** WRITTEN EXERCISE **
Please reproduce the passage of the email thread below about triggers and activation groups, from "I'm with you" to "the recommend *CALLER.", character for character.

** PAGE EXCERPT **
Everything is now running in *CALLER (for some time) which results in all
service programs running in DAG because of triggers running there which I
would not prefer but don't seem to have any choice.

On Thu, Oct 7, 2010 at 1:43 PM, Charles Wilt <charles.wilt@xxxxxxxxx> wrote:

On Thu, Oct 7, 2010 at 8:41 AM, Larry Ducie <larry_ducie@xxxxxxxxxxx>
wrote:
> Maybe the problem you describe is a side effect of the DB being
sandwiched between your calling code and your trigger. I'd imagine IBM had
to do some serious smoke/mirrors stuff there to try and take the DB out of
the equation when using a trigger with *CALLER. I'd imagine the DB runs in
the DAG so there'd be two control boundaries in there but I'm sure a trigger
running in *CALLER still takes the AG from the object that called the DB
code. This suggests there's some serious fudging going on in there to make
that happen!. Maybe they haven't got it quite right yet. It maybe be that
particular circumstance where your issues arise and not in the general ILE
environment itself.

I'm with you Larry, I think IBM is doing something special behind the
scenes for trigger programs.

I pointed out over a year ago to Allen that his trigger (mediator)
program was using a named activation group instead of the *CALLER
that IBM recommends and that his example service programs also were
created with a named group instead of the recommend *CALLER.

That may have been why he didn't see commitment control working,
*CALLER is basically a requirement for that.

** DATASET SECTION **
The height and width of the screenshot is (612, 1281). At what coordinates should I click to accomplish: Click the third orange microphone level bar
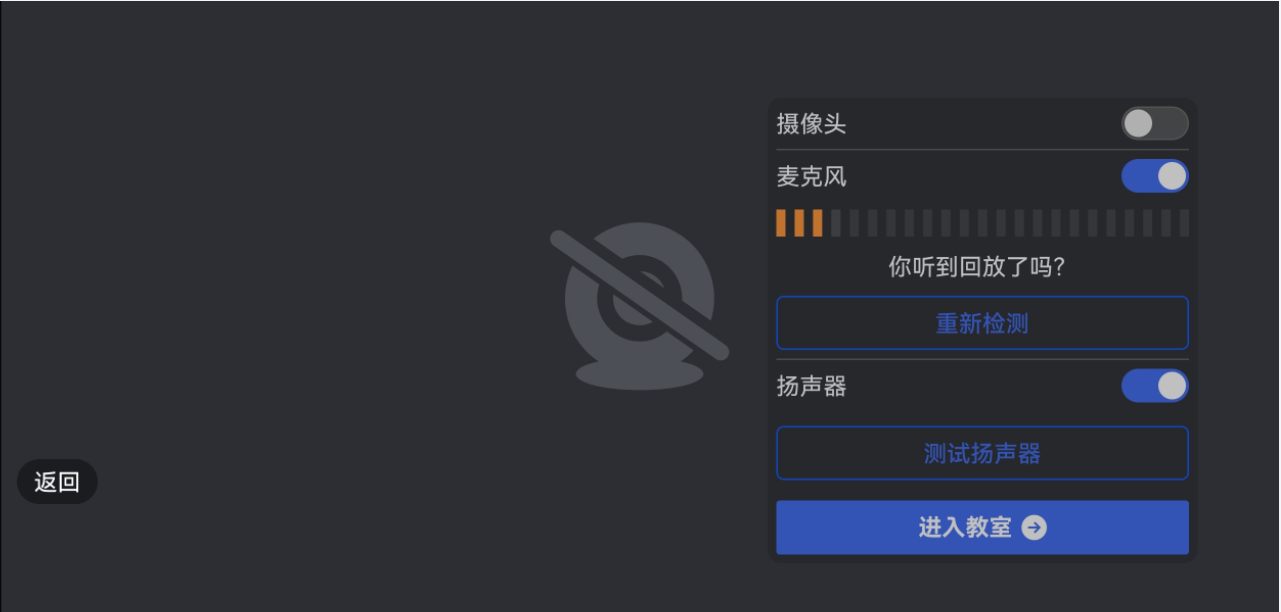[817, 223]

** TASK SOLUTION **
I'm with you Larry, I think IBM is doing something special behind the
scenes for trigger programs.

I pointed out over a year ago to Allen that his trigger (mediator)
program was using a named activation group instead of the *CALLER
that IBM recommends and that his example service programs also were
created with a named group instead of the recommend *CALLER.